Bandar Lampung, (Metropolis.co.id) – Maraknya pemberitaan terkait dengan sebuah penyelenggara perkawinan (Wedding Organizer/WO) “Aisha Weddings” tengah menjadi perhatian dari YLBHI Surya Insan Lampung (YLBHI SILA).
Hal tersebut diketahui sejak adanya pemberitaan yang dimuat oleh situs pemberitaan VOA pada 09 Februari 2021 yang memuat pernyataan dari sejumlah organisasi perempuan dan penggiat kampanye anti – perkawinan anak terhadap brosur promosi perkawinan anak milik “Aisha Weddings” di dalam surat kabar “Kompas” pada selasa (9/2/2021).
Belum diketahui secara pasti terkait pihak mana yang sengaja menyisipkan brosur promosi perkawinan anak dalam salah satu surat kabar nasional tersebut. Walaupun pihak surat kabar tersebut telah menyanggah bahwa brosur promosi perkawinan anak bukanlah bagian dari promosi yang dilakukan oleh mereka.
Disisi lain, pada Rabu (10/2/2021) Media Sosial juga diramaikan dengan pro dan kontra terkait promosi perkawinan anak yang dilakukan oleh “Aisha Weddings”.
Ketua YLBH Surya Insan Lampung, Munadi Afrizal melalui Humasnya Ria Yulianti sangat menyayangkan promosi tersebut karena merupakan bentuk promosi sesat sehingga menimbulkan pro dan kontra dimasyarakat.

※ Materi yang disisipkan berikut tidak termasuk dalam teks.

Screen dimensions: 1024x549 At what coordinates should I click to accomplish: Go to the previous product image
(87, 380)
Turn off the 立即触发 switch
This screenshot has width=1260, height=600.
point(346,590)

“Aisha Weddings” mempromosikan tentang anjuran untuk melakukan pernikahan bagi anak perempuan yang berusia 12 – 21 Tahun.
“Bahwa promosi yang dilakukan sangat bertentangan dengan UU 16 Tahun 2019 tentang Perubahan Atas UU 1 Tahun 1974 tentang Perkawinan yang mana mengatur bahwa “Perkawinan hanya diizinkan apabila pria dan wanita sudah mencapai umur 19 tahun,” kata Tim YLBHI SILA Lampung, Ria Yulianti, Jumat (12/02/2021).
YLBHI SILA juga menilai bahwa apa yang dilakukan oleh “Aisha Weddings” hanyalah bermotif bisnis belaka dengan menyasar anak perempuan sebagai targetnya. Berdasarkan informasi yang diperoleh, selain melakukan promosi perkawinan anak, “Aisha Weddings” juga mempromosikan kawin siri dan poligami.
“Mengacu pada UU No. 35/2014 Tentang Perubahan atas UU No. 23/2002 tentang Perlindungan Anak yang dalam Pasal 76I memuat “Setiap Orang dilarang menempatkan, membiarkan, melakukan, menyuruh melakukan, atau turut serta melakukan eksploitasi secara ekonomi dan/atau seksual terhadap anak”,” ujarnya tegas.
Apabila terjadinya pembiaran terkait promosi pernikahan anak maka akan terjadi peningkatan angka perkawinan anak di Indonesia. Dalam Perkawinan anak maka tidak menutup kemungkinan bahwa anak berpotensi menjadi korban eksploitasi seksual maupun korban kekerasan.
Dalam UU No. 35/2014 Tentang Perubahan atas UU No. 23/2002 tentang Perlindungan anak juga secara tegas mengatur tentang sanksi pidana bagi pihak yang melakukan eksploitasi baik secara ekonomi maupun seksual, yakni “Setiap Orang yang melanggar ketentuan sebagaimana dimaksud dalam Pasal 76I, dipidana dengan pidana penjara paling lama 10 (sepuluh) tahun dan/atau denda paling banyak Rp. 200.000.000,- (dua ratus juta)”.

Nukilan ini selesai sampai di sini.